Top of Extracted data

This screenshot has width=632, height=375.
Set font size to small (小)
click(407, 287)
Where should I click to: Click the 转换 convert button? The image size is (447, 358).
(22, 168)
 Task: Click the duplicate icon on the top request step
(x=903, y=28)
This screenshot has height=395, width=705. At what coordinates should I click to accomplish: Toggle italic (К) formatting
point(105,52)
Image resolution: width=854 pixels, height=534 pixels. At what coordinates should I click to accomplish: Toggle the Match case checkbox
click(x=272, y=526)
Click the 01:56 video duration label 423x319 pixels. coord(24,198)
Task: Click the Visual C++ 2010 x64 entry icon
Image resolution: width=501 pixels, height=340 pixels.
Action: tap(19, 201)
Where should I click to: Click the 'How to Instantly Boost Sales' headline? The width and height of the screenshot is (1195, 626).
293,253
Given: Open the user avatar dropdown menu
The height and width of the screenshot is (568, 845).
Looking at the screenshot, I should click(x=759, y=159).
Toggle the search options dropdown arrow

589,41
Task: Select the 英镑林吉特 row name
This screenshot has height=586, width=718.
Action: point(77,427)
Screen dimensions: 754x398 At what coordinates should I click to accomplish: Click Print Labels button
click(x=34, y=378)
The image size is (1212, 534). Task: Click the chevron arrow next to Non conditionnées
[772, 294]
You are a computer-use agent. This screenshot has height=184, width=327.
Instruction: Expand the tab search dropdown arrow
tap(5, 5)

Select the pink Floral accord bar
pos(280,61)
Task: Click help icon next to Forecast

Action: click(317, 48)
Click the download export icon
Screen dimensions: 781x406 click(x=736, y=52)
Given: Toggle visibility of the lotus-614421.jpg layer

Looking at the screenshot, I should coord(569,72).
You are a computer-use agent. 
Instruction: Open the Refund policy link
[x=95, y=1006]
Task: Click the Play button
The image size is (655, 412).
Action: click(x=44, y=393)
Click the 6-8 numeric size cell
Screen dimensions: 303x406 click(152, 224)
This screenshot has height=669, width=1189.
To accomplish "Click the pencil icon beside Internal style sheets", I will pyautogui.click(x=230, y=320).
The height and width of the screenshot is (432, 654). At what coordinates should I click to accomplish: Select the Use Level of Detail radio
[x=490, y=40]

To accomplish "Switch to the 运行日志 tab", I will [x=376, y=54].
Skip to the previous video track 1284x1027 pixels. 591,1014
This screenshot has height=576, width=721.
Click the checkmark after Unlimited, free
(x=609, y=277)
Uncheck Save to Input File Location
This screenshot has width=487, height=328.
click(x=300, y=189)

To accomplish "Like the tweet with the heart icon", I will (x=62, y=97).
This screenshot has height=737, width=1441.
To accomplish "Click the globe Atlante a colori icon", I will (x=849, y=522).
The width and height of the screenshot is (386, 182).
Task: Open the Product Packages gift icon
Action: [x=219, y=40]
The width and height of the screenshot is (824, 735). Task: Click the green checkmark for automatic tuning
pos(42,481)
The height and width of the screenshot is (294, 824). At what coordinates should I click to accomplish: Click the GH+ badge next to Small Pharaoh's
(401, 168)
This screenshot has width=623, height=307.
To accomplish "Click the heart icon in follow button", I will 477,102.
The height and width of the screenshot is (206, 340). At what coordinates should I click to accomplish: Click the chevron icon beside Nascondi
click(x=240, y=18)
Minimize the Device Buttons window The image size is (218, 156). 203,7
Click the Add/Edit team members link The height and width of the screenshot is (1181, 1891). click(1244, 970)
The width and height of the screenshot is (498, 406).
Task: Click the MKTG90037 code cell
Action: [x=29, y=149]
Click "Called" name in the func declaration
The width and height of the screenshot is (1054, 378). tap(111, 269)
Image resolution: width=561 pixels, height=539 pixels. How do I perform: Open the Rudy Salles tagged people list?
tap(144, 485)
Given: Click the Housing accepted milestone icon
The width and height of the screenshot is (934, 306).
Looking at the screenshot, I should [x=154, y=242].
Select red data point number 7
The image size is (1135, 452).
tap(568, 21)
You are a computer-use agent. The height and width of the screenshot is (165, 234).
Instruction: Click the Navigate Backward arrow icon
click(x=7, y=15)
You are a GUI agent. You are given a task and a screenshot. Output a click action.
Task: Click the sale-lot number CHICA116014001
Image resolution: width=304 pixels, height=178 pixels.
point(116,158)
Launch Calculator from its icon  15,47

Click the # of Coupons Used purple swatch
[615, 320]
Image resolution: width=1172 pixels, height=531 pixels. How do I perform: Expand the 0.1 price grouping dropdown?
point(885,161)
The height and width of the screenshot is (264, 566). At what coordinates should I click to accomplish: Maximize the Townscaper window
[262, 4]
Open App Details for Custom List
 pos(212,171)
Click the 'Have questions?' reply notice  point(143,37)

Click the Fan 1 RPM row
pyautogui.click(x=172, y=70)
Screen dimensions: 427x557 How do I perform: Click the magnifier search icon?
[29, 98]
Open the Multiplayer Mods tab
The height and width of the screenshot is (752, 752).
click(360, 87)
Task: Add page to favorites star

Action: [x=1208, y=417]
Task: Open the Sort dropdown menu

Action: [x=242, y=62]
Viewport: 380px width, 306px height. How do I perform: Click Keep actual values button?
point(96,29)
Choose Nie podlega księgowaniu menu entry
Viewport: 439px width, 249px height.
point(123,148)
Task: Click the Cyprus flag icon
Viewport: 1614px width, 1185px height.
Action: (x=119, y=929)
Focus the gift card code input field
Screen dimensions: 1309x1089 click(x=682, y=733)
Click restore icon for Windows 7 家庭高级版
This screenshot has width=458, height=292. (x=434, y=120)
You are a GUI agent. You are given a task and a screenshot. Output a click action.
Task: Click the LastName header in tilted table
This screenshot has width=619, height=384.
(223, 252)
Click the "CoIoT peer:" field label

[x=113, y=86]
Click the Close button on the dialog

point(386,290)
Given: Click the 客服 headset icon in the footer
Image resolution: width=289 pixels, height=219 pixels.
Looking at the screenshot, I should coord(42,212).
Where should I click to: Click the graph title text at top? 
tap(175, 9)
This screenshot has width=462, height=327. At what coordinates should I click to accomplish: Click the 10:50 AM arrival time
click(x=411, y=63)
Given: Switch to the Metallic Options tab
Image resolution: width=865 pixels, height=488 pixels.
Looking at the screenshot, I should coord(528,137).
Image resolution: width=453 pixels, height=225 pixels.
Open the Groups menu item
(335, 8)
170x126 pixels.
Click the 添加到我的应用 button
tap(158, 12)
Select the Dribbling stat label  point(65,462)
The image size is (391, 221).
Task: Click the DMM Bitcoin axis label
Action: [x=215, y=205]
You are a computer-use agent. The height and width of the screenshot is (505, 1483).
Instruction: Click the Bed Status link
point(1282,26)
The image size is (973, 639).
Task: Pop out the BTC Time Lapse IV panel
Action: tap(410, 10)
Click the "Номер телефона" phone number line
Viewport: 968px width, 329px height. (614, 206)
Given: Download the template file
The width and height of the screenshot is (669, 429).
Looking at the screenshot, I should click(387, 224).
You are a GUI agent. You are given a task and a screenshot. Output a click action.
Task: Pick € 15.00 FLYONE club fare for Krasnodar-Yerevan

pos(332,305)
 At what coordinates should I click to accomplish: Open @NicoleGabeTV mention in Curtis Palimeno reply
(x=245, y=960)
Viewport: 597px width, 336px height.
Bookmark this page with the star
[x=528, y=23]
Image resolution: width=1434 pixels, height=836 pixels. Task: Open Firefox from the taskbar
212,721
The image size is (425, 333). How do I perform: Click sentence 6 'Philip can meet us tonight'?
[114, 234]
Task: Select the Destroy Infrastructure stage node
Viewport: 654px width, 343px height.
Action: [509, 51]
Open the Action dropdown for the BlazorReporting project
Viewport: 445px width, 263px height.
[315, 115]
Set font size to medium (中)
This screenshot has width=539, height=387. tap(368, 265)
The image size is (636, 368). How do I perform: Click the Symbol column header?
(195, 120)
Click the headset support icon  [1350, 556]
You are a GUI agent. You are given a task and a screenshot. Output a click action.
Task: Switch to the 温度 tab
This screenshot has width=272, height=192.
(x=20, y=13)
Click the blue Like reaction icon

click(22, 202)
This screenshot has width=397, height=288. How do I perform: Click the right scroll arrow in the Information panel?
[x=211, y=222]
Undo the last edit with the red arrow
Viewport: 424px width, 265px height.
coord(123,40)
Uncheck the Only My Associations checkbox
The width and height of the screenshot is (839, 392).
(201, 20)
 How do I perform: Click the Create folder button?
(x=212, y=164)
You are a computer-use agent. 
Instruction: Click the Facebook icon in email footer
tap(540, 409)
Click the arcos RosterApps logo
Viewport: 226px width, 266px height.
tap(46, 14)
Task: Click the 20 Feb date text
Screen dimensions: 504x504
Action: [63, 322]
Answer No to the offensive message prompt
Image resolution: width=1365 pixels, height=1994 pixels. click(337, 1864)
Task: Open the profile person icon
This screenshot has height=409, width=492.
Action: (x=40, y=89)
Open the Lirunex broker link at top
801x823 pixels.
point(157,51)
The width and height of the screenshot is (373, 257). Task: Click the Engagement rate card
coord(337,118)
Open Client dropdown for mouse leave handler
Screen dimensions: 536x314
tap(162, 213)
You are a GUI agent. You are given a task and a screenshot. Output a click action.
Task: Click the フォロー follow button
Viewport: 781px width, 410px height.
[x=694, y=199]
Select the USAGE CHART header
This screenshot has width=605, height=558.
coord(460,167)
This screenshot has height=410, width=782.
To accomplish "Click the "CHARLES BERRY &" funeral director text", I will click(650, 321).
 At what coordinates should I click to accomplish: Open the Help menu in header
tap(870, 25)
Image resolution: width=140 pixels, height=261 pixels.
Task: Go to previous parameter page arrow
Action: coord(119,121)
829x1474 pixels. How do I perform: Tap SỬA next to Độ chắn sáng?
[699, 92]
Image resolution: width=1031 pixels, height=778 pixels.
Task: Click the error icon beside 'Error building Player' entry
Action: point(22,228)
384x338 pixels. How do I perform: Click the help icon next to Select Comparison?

Bottom of Extracted data

What you need to do -
All that is wanted is an exact copy of the lines above from the one with "Given: Download the template file" through the one with "Viewport: 597px width, 336px height.", with both ends included.

Answer area -
Given: Download the template file
The width and height of the screenshot is (669, 429).
Looking at the screenshot, I should click(387, 224).
You are a GUI agent. You are given a task and a screenshot. Output a click action.
Task: Pick € 15.00 FLYONE club fare for Krasnodar-Yerevan

pos(332,305)
 At what coordinates should I click to accomplish: Open @NicoleGabeTV mention in Curtis Palimeno reply
(x=245, y=960)
Viewport: 597px width, 336px height.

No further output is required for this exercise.